I remember seeing a macro system based on it. No idea how serious it was or how prevalent, but I really don't like the precedent of "here's an abstract ball, do what you want with it however you see it" then later the developers coming in and saying "so we said it was an abstract ball, but we're making it a bowling ball now; sorry to anyone who was playing basketball with it before, but you're going to have a bad time".

When and how to evaluate Python annotations

Posted Jun 16, 2021 11:31 UTC (Wed) by cpitrat (subscriber, #116459) [Link]

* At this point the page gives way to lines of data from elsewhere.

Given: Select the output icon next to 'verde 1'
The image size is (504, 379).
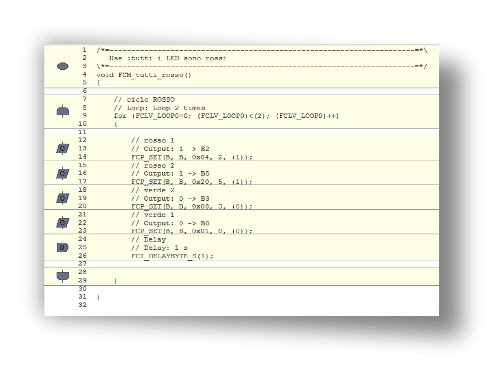Looking at the screenshot, I should click(63, 222).
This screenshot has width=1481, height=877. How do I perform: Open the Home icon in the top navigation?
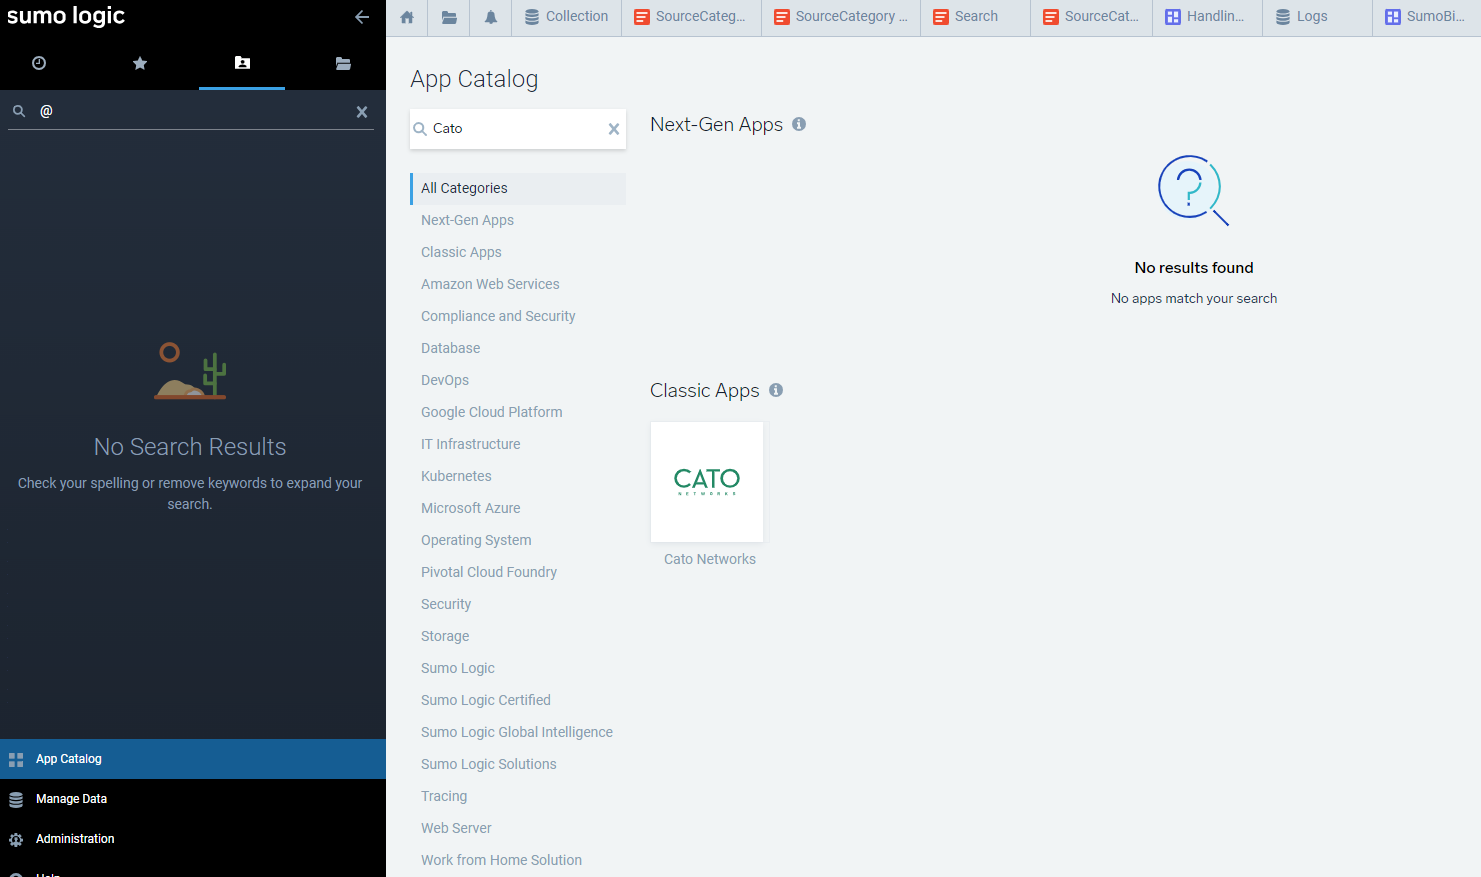tap(406, 17)
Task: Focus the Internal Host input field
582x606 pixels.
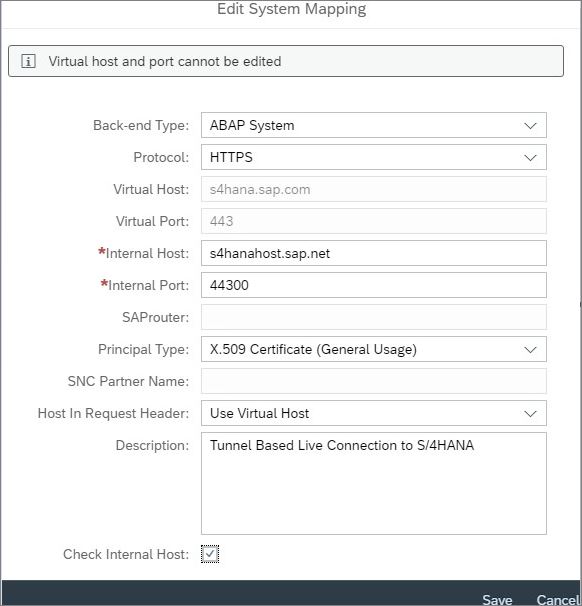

Yeah I get that. I'm quite curious about other applications and especially about whether they can mix with typing. I assume not, which by itself makes having annotations abstract in the first place a dubious choice.

When and how to evaluate Python annotations

Posted Jun 17, 2021 4:36 UTC (Thu) by jamesh (guest, #1159) [Link] (1 responses)

From a quick look at the docs, pydantic is treating annotations as types: the same as static type checkers. The same seems to go for attrs. So they don't seem to be examples of using annotations for non-typing purposes.

When and how to evaluate Python annotations

Posted Nov 28, 2022 17:06 UTC (Mon) by agarbanzo (guest, #162411) [Link]

I think there's a lot of use cases stemming from PEP 593: https://peps.python.org/pep-0593/. It provides a way to attach arbitrary metadata which is ignored by static type checkers. So pretty much by definition any use of PEP 593 is going to be non-typing related. The PEP even gives an example use case: https://peps.python.org/pep-0593/#combining-runtime-and-s...

When and how to evaluate Python annotations

Posted Aug 31, 2021 16:10 UTC (Tue) by tanriol (guest, #131322) [Link]

The `argh` argument parsing libary uses function argument annotations as per-argument documentation when generating the help output. Maybe there are some other "minor" uses in the ecosystem.